What you are asked to do: Copy out the lines below that hold the word "Select".

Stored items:
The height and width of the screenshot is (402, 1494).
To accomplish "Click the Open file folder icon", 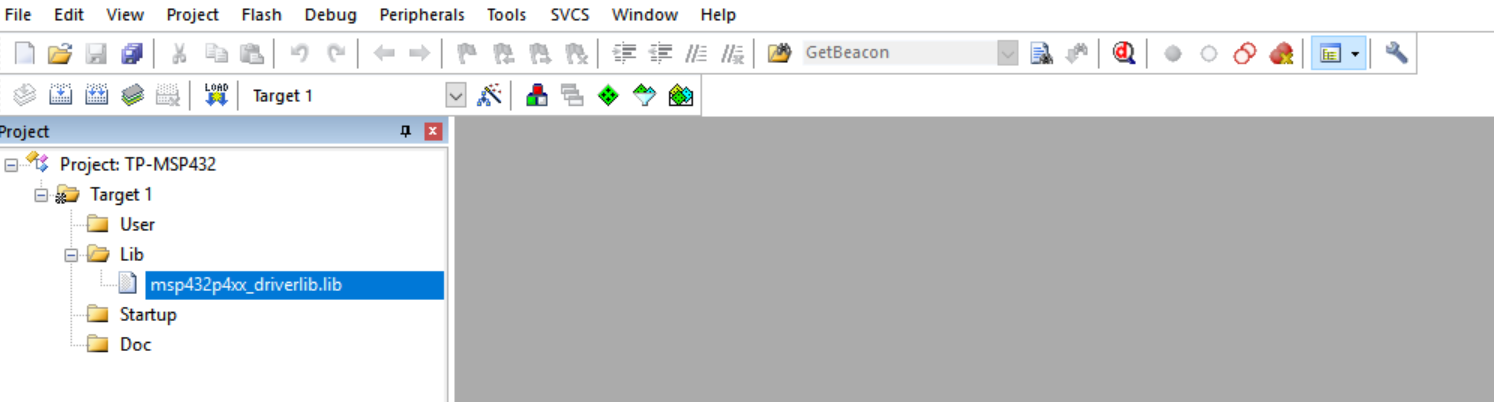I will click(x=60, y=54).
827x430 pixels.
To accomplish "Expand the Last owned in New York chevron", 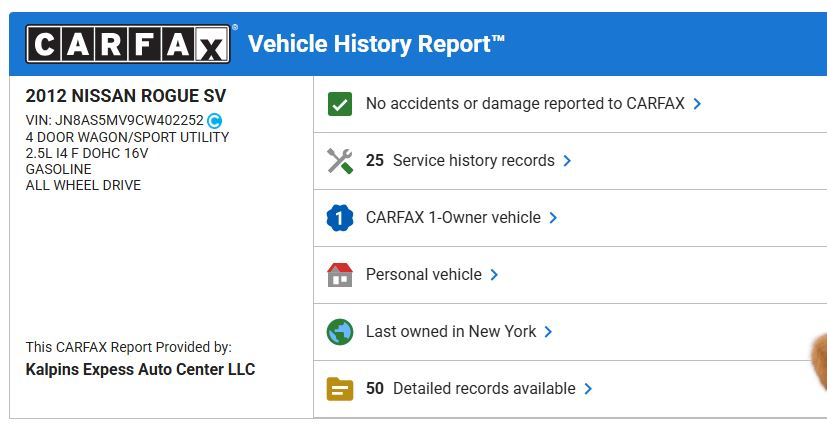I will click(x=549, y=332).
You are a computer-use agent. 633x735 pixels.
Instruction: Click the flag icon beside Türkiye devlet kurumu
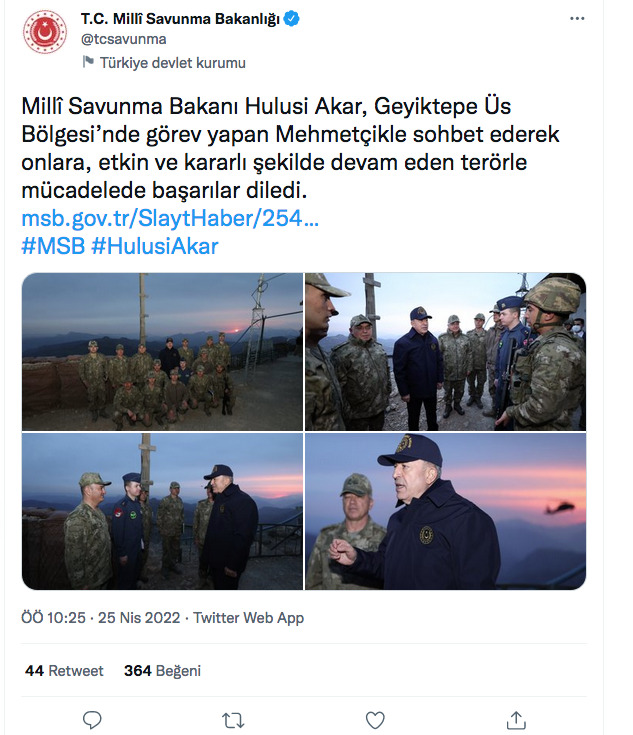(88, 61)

* * *

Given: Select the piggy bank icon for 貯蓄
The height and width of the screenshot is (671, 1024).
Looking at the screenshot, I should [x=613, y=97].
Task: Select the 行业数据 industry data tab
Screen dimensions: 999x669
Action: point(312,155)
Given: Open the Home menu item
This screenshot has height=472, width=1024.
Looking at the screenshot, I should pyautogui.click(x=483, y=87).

Finished exercise:
Given: Select the piggy bank icon for 貯蓄
Task: Select the 行业数据 industry data tab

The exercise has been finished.